Jack smiled up at him, a softer smile this time. “Not gonna bust your balls, Riddick. Not this time.”
Riddick leaned over and kissed the top of her head. “What do you say we throw those spears over the side?” he said as Jack looked back towards the bridge; she didn’t want to disturb Theo and Joanne. “They won’t even know I’m there.”
Riddick could only be heard if he wanted to be heard and he slipped through the door to the bridge like a ghost. He crouched, his weight distributed on the balls of his feet, to watch Theo and Joanne as they spoke quietly on the bridge. Joanne smiled too, not like Shazza, her face didn’t light up. It was a quiet smile, and shy. But she did smile.
He turned and disappeared down the corridor towards the bathroom, to grab the shaving soap and a couple of wet cloths. On the way back out he grabbed the trunk with the spear tips and then he was back on the deck without being heard. You don’t survive long in Slam making a lot of noise.
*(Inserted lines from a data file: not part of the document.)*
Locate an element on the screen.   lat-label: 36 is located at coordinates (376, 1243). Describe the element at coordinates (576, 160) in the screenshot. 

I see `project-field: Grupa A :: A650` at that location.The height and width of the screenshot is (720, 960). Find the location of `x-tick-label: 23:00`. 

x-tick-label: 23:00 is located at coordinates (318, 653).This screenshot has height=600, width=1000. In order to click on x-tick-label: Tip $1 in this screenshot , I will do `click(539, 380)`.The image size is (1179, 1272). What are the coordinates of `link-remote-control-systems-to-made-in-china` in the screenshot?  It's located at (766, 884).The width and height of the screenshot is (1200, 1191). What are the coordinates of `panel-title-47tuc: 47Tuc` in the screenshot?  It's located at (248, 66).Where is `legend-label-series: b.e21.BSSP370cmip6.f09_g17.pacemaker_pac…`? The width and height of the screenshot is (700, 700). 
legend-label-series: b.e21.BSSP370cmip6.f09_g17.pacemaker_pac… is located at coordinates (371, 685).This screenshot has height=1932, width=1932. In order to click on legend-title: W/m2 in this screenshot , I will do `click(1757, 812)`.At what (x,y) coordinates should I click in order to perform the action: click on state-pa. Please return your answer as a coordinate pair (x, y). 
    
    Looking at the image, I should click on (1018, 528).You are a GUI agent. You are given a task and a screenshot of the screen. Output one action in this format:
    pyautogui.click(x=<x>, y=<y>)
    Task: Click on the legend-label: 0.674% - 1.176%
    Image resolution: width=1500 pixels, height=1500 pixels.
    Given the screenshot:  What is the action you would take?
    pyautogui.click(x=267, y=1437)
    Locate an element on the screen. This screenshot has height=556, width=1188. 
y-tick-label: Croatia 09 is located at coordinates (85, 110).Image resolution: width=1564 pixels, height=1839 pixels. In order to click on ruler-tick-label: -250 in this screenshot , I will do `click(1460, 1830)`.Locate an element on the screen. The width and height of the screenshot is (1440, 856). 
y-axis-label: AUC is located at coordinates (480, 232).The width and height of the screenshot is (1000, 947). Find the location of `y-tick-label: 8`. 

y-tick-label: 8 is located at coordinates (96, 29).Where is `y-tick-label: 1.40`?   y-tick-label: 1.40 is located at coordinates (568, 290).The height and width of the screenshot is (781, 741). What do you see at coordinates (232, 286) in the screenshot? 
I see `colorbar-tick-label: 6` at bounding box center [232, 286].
Riddick used the gloves that were in the trunk to handle the spear tips and even then he could feel his hands tickle with the charge. Jack clipped the lengths of fine chain to the short inset metal rings along the railing, and Riddick fastened the chains to the spear tips before he lowered them over the side.
The job was done quickly and they stood by the rail and watched as the tips swung out away from the sides of the ship. Riddick didn’t know if Jack could see it, or if only his enhanced sight allowed him to, but the tips began to glow softly as they floated just above the grass.
Riddick pulled out the can of shaving soap and moved back to sit against the cabin side. Jack sat Indian fashion in front of him to watch him as he lathered up his stubble and pulled out a small blade from somewhere in his clothing. “Don’t you need a mirror for that or something?”
Riddick grinned at her, his goggles looped over his wrist and his eyes tightly closed. “Not too many mirrors in Slam, Jack. I don’t need one anymore.” He had never needed one. The first time he had ever shaved had been in prison; he had never known anything else. He wiped the rest of the soap from his head with a wet cloth and eased his goggles back over his eyes before he opened them.
Jack was still there, her head tilted as she watched him carefully. She watched as he wiped the rest of the soap off the blade before she turned her back to him and took off the battered pair of goggles she had worn since the hammerhead planet.
“You sure, Jack? This would grow in pretty quickly.” He didn’t argue when she gave a curt nod, just lathered the velvet stubble and carefully shaved her head. When he was done he wiped the soap off her head and grinned as she put her battered goggles back on, resting them on her forehead.
She moved to get up but he reached out to hold her there a little longer. At another time it would have freaked her out, and she would have fought, but she knew that Riddick would never hurt her. That if he hugged her it was because he wanted to hug her, not hurt her. She scooted back a little until her back was against his chest and they sat like that and watched the sun go down.